# Moving all my tanks



## spit.fire (Jan 3, 2011)

so on the 15th of april i get the fun job of moving everything i own to a new house

the only hard part of it that i can see is moving my tanks, (my fluval specs will be easy tho)

i have a 55 gal predator tank
a 30 gallon community tank
and a 29 gallon salt tank


what would be the best way to relocate tanks without causing any sort of mini cycle in them


----------



## target (Apr 21, 2010)

Put the fish into a rubbermaid bin with water from the tank.
Add your filter to the bin, if possible, and run it while you finish draining the tanks. This will keep the bacteria alive.
Move the tanks and fish to the new place, and plug the filters back in.
Set up the tanks, then fill the tanks with new, clean water, add dechlorinator, put the filters back on the tanks and add the fish.
Done.


----------



## Mferko (Jun 8, 2010)

how long till the bacteria in a large cannister like 2080 or fx5 dies? can you take the media trays out and put them in the rubbermaid with the fish or would it make too much mess? recently ive started wondering how the heck im going to move this 125 when the time comes.. it has to go into the elevator standing on its end...


----------



## Phillyb (Jan 18, 2011)

yeah basically just dont clean your tanks/filters..use a air stone in the buket if its gona take awhile and you should be fine this isent to big of a tank so it should be fairly easy & quick good luck on the move!


----------



## Phillyb (Jan 18, 2011)

mferko dont worry its the same thing for moving big/small tanks only difrence is big tanks weight like 1000x times more out of experince you should be fine just gona suck taking out your substrate its a stinky job 


Btw nice tank just seen the pics


----------



## Morainy (Apr 21, 2010)

Aquaman went through this with a bunch of tanks, big and small. He probably has tips.

I know that for some tanks, he put the fish into buckets, put the substrate into other buckets, and kept the filters going in yet another bucket of water. When he moved the first batches of fish, it was during an extremely cold spell and the temp dropped quite quickly during transport -- but the fish were okay. You'll be luckier with the weather.



spit.fire said:


> so on the 15th of april i get the fun job of moving everything i own to a new house
> 
> the only hard part of it that i can see is moving my tanks, (my fluval specs will be easy tho)
> 
> ...


----------



## Rastapus (Apr 21, 2010)

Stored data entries
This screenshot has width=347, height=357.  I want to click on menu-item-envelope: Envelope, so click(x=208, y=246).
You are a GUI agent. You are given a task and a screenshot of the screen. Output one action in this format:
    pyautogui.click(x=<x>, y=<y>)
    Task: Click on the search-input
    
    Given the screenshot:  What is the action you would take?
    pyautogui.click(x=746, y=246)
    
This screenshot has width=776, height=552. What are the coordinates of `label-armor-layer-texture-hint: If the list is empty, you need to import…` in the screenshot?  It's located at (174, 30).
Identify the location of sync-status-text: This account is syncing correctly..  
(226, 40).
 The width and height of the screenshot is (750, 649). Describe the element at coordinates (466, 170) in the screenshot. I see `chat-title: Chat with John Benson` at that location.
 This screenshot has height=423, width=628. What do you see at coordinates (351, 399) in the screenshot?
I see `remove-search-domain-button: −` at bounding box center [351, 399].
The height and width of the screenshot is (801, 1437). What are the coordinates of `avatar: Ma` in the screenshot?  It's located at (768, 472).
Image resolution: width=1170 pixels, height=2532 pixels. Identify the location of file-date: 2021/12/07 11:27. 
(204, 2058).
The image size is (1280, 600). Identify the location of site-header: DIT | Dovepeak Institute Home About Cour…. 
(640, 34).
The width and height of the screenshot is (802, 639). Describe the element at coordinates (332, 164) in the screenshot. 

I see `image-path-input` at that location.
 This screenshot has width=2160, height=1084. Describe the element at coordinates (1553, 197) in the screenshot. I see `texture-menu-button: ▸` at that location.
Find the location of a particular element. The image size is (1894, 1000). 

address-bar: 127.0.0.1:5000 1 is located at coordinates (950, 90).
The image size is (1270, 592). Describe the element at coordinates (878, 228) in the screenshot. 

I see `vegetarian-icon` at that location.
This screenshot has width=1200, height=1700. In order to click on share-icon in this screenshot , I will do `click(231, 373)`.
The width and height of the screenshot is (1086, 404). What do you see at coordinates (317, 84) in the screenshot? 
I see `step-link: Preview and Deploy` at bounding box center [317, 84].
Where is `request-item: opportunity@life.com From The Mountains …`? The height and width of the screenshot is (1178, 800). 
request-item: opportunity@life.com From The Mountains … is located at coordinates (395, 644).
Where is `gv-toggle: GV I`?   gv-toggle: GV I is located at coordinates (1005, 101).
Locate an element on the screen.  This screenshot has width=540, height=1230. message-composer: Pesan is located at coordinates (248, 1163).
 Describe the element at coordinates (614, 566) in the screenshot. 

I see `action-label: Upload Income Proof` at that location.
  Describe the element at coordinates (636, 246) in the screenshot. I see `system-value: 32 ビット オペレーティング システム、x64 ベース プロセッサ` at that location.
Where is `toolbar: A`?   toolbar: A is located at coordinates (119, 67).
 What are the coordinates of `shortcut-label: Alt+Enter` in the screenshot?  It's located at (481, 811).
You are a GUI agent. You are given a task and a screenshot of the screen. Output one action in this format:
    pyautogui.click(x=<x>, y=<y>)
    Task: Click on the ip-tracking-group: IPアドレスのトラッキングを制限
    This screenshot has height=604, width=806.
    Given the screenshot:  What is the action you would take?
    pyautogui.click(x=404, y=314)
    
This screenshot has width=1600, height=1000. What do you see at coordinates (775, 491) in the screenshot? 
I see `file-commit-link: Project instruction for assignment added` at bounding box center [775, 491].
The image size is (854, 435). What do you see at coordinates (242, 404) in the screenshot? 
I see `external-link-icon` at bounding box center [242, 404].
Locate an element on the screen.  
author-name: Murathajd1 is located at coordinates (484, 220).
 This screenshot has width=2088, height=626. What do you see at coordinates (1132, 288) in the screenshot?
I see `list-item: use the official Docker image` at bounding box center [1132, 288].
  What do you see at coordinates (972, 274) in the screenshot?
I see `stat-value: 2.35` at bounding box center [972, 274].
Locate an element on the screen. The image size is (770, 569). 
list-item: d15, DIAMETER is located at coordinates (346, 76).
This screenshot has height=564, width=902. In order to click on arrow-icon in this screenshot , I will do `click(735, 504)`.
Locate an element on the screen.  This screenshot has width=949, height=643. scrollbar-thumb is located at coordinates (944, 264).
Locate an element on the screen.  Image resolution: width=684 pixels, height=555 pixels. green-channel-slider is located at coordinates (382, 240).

◆ ABOUT THIS TASK
What is the capacity of the salt tank that spit.fire lists in the forum thread on moving fish tanks?

◆ ANSWER FOR THIS EXERCISE
29 gallons